**Görevler**
A) Kaynak metindeki bölümü, "Ceza Muhakemesi Kanununu'muzun" sözcüklerinin geçtiği yerden başlayıp "delil ilkesi mevcuttur." sözcüklerinden sonra bitirerek hiç değiştirmeden yeniden yazın.
B) Kaynak metne göre, kanuna aykırı olarak elde edilmiş bulguların delil olarak kabul edilemeyeceği Anayasa'nın kaçıncı maddesinde belirtilmiştir?

**Kaynak Metin**
┏━━

Ceza Muhakemesi Kanununu'muzun “Delilleri takdir yetkisi” kenar başlıklı 217 maddesi birinci bendinde ''Hâkim, kararını ancak duruşmaya getirilmiş ve huzurunda tartışılmış delillere dayandırabilir. Bu deliller hâkimin vicdanî kanaatiyle serbestçe takdir edilir.'' ifadesi yer almaktadır, yani hukukumuzda serbest delil ilkesi mevcuttur.

Maddi gerçeği ortaya çıkartabilecek her şey delil olabilmektedir. Aynı maddenin ikinci bendinde ise “ Yüklenen suç, hukuka uygun bir şekilde elde edilmiş her türlü delille ispat edilebilir.” denilmektedir. Yukarıdaki hükümden yola çıkarak, delillin kabul görmesi için bazı temel özellikleri haiz olması gerekmektedir. Deliller, mantıklı ve gerçekçi olmalıdırlar, yani somut nesnelerden oluşmalı, hayal ürünü olmamalıdırlar. Delil, olayı temsil edici olmalıdır ve olayla ilişkilendirilebilmelidir. Bir delilin belki de en önemli özelliği, kanuna aykırı olmaması yani hukuk kuralları ve kanunlar çerçevesinde bilimsel yöntemlerle elde edilmesidir. Anayasamızın 38. maddesinde geçen hükümde belirtildiği gibi ''Kanuna aykırı olarak elde edilmiş bulgular, delil olarak kabul edilemez. ''. Bu hüküm doğrultusunda Türk Ceza Kanununu ve Ceza Muhakemesi Kanunlarımızda benzer ve paralel hükümler yer almaktadır.

┗━━

**Sağlanan Bilgiler**

┏━━

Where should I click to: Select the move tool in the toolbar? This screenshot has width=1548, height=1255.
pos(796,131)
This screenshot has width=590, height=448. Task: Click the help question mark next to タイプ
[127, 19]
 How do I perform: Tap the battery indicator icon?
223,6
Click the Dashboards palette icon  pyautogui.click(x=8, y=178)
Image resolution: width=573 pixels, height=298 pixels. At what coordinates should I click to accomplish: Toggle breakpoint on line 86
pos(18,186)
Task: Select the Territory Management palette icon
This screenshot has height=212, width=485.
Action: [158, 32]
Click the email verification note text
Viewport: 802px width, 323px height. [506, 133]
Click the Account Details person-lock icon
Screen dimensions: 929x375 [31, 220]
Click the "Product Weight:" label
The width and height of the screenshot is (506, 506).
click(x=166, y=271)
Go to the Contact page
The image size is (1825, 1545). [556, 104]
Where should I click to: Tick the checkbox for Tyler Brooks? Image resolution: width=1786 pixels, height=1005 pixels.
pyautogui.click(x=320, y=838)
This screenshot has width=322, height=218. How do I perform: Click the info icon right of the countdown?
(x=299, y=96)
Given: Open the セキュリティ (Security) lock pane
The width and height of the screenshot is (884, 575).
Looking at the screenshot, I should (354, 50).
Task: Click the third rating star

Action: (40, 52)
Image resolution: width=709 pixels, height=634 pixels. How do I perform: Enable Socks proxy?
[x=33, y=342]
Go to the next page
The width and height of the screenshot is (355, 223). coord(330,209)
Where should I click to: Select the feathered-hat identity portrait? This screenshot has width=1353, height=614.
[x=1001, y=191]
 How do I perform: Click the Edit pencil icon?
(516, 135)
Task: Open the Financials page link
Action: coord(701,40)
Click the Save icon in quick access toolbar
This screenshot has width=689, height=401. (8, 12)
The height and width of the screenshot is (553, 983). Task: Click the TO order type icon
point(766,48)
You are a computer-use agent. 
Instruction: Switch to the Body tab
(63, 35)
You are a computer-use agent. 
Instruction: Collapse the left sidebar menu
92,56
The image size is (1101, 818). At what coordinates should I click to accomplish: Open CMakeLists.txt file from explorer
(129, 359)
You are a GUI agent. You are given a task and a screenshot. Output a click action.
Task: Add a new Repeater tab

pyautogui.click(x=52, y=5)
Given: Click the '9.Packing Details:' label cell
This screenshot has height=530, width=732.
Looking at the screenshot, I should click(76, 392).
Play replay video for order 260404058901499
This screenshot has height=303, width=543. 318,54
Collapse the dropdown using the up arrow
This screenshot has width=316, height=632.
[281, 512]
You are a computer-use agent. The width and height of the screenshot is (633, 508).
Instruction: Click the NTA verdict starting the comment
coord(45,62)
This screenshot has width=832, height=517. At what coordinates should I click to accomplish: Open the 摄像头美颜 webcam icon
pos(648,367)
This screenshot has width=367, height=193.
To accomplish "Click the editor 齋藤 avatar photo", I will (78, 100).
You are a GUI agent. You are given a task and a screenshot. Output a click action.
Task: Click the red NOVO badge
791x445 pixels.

┗━━

**Sırayla Çözümler**
A)
Ceza Muhakemesi Kanununu'muzun “Delilleri takdir yetkisi” kenar başlıklı 217 maddesi birinci bendinde ''Hâkim, kararını ancak duruşmaya getirilmiş ve huzurunda tartışılmış delillere dayandırabilir. Bu deliller hâkimin vicdanî kanaatiyle serbestçe takdir edilir.'' ifadesi yer almaktadır, yani hukukumuzda serbest delil ilkesi mevcuttur.

B) Anayasa'nın 38. maddesinde.